According to National Eye Institute researchers, the variants generate malformed proteins that alter the stability of the membrane attack complex, which may drive a chronic inflammatory response in the retina.
A study from the National Eye Institute (NEI) identified rare genetic variants that could point to one of the general mechanisms driving age-related macular degeneration (AMD), a common cause of vision loss in older adults. The variants generate malformed proteins that alter the stability of the membrane attack complex (MAC), which may drive a chronic inflammatory response in the retina.
The findings, published in the journal iScience,1 point to MAC as a potential therapeutic target to slow or prevent the development of AMD. NEI is part of the National Institutes of Health.
According to an NEI news release, there are many known genetic variants that raise or lower an individual’s risk of getting AMD; however, the contribution of each of these genetic changes to AMD is small.
To discover genetic variants – and proteins – with a direct tie to the disease, Anand Swaroop, PhD, chief of NEI’s Neurobiology, Neurodegeneration and Repair Laboratory, and lead author of the study, undertook a collaboration with Michael Klein, MD, a leading AMD clinician at the Oregon Health Sciences University (OHSU), Portland.
According to NEI, Klein collected clinical information for hundreds of patients, as well as families with a high number of individuals with AMD. Swaroop, Klein and colleagues looked for families carrying very rare AMD-causing variants, where the effect of the gene variant is very strong, and where the variant directly affects protein structure and function. This type of rare variant can reveal the root cause of disease.
Swaroop pointed out that while scientists have known about many genetic variants that affect AMD risk, only a few have pointed directly to protein alterations that can cause AMD.
“By looking at large families with ultra-rare variants that track closely with disease across generations, we found two proteins that may directly be the driving force behind AMD pathology in affected patients,” Swaroop. “These proteins could be targets for future drugs.” While there are currently some treatments to slow vision loss for people with the wet form of AMD, there is no treatment for most patients and no cure for the disease.

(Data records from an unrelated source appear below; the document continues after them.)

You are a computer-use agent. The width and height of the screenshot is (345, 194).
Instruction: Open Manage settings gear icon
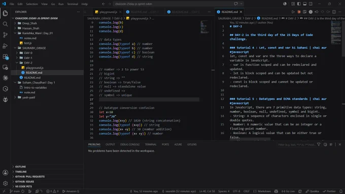(x=5, y=183)
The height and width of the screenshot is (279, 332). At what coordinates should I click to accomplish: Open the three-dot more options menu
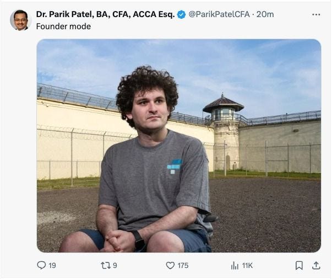pyautogui.click(x=316, y=14)
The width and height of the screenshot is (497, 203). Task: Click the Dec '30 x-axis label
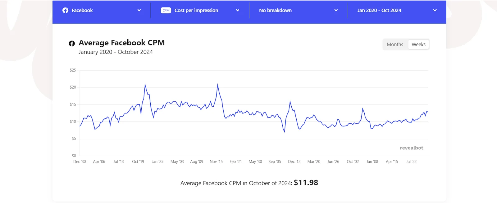80,162
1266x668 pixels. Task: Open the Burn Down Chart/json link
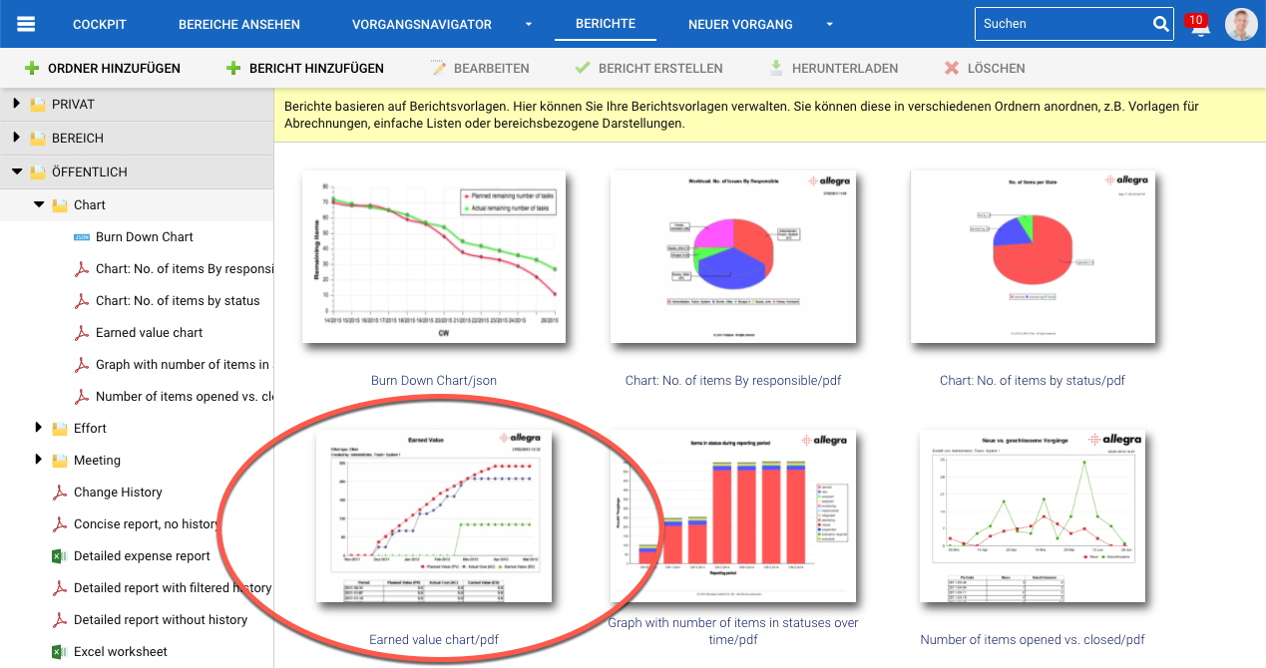point(433,380)
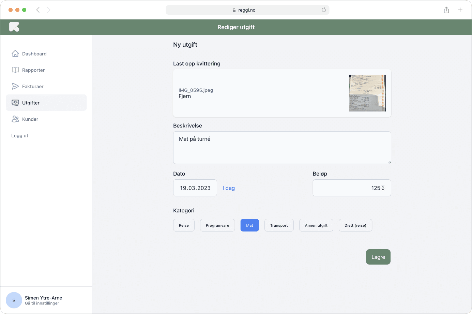Open Kunder via the people icon
Viewport: 472px width, 314px height.
(x=15, y=119)
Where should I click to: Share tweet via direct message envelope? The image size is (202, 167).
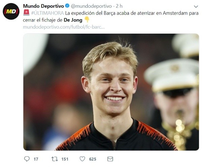coord(110,159)
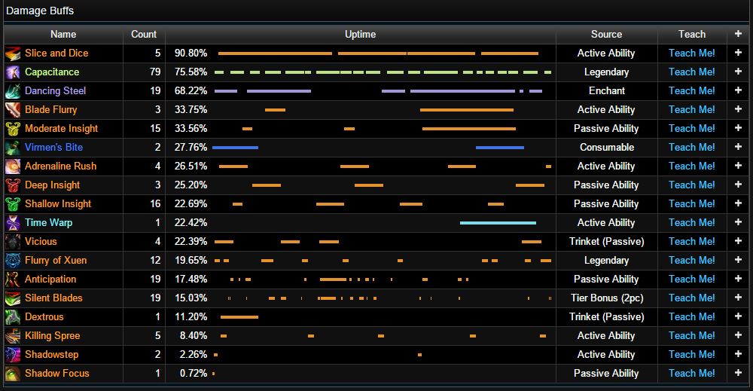This screenshot has width=753, height=391.
Task: Expand all rows with header plus button
Action: pos(739,34)
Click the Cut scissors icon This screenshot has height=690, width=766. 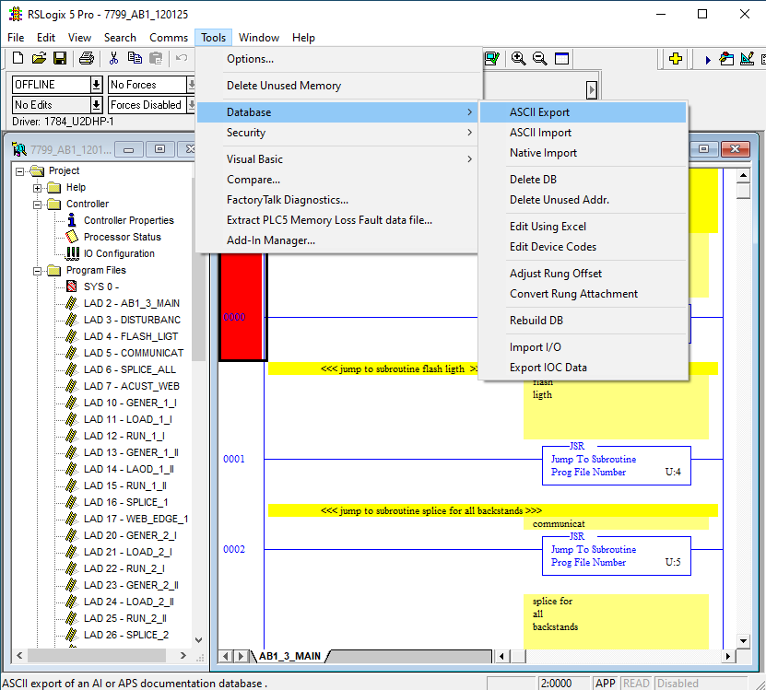[x=113, y=59]
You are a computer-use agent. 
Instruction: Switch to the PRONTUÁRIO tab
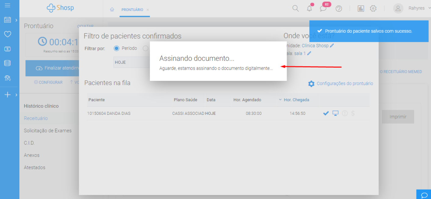click(132, 10)
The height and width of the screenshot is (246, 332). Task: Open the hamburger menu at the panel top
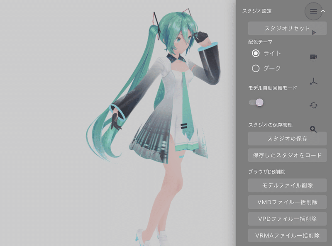313,11
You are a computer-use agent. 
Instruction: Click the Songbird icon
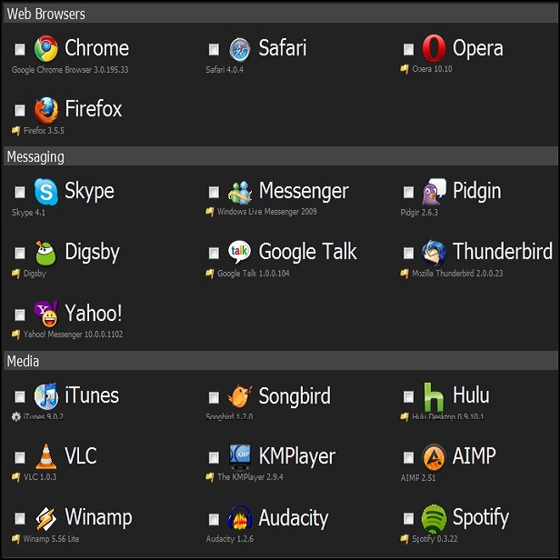[x=240, y=396]
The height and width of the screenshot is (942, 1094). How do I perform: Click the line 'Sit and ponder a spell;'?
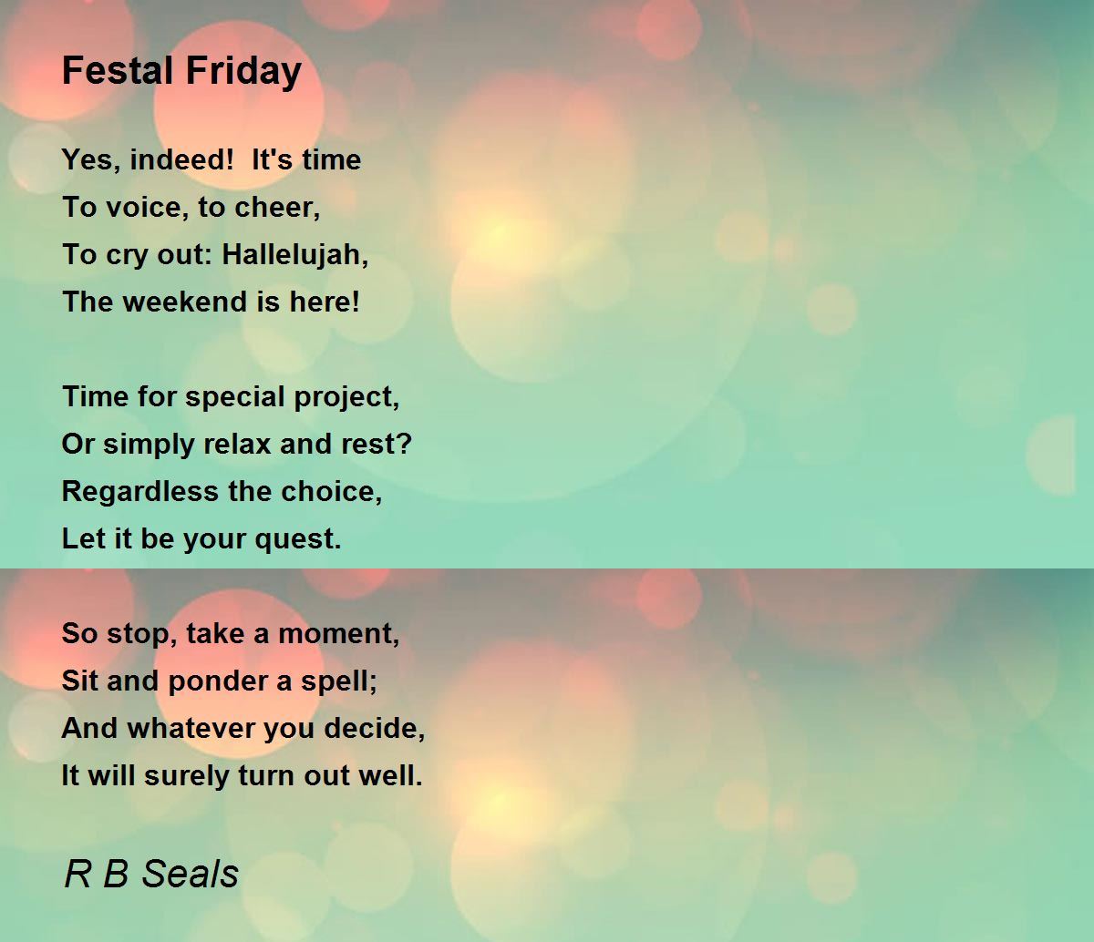click(x=220, y=681)
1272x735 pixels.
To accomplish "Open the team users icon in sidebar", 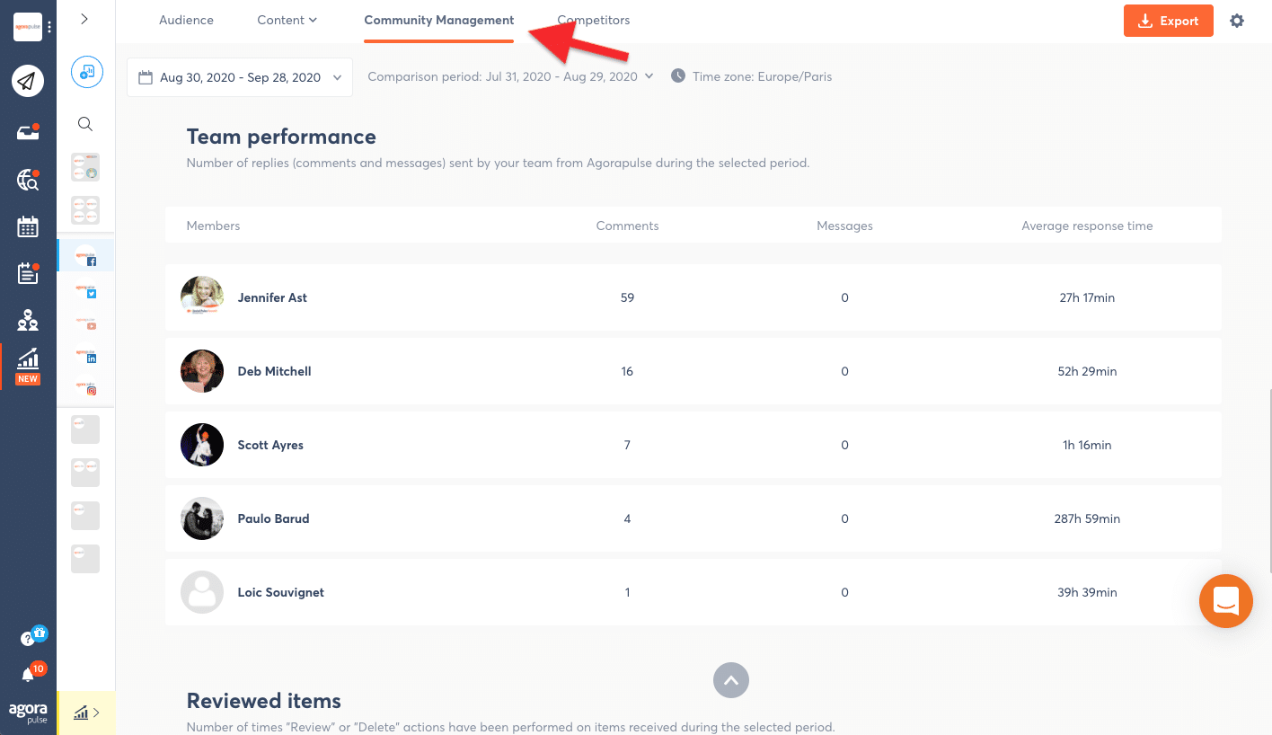I will pyautogui.click(x=28, y=319).
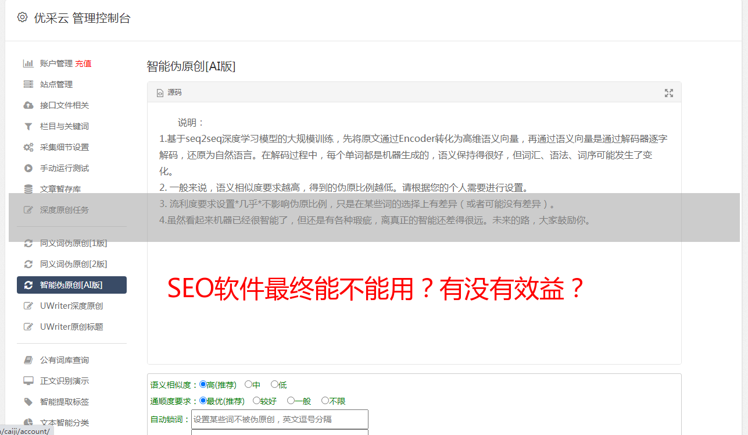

Swaroop, Klein and colleagues found that in four families, individuals with AMD have mutations in one of two proteins that form one end of MAC: C8-alpha and C8-beta. The team found that the variants from the four AMD families all affected the ability of the C8 proteins to stick to each other, which may alter how MAC behaves in the eye’s retina.
MAC forms a circular pore, closed at one end by the C8 proteins; the MAC pore permits the flow of ions through the outer membrane of cells. This pore is the final step in the ‘complement cascade,’ a part of the immune system that helps the body defend against pathogens. Although scientists initially thought that MAC’s only function was to insert into bacterial cell membranes and kill the pathogen, more recent evidence shows that MAC plays a complex role in regulating inflammatory processes in tissues like the retina.
Genetic data from NEI’s Age Related Eye Disease Studies have suggested roles for C8 proteins, as well as other proteins higher up in the complement cascade, in AMD. Because MAC is the final step in the complement cascade, variants affecting any of the complement proteins may funnel down to alter MAC function. The researchers believe that either too much or too little stable MAC in the retina may lead to destructive inflammation, which in turn drives AMD progression.
“Given that MAC is the end of the immune system’s complement pathway, and because there’s such a strong link between these rare variants and disease, we think that targeting it may be a more effective strategy to control AMD,” Swaroop said. “With a small molecule drug, we might be able to control how strongly MAC drives inflammation, and from there slow down progression of AMD.”
The research was funded by the National Eye Institute, as well as Research to Prevent Blindness, the Retina Research Foundation, and the Casey Eye Institute Macular Degeneration Center.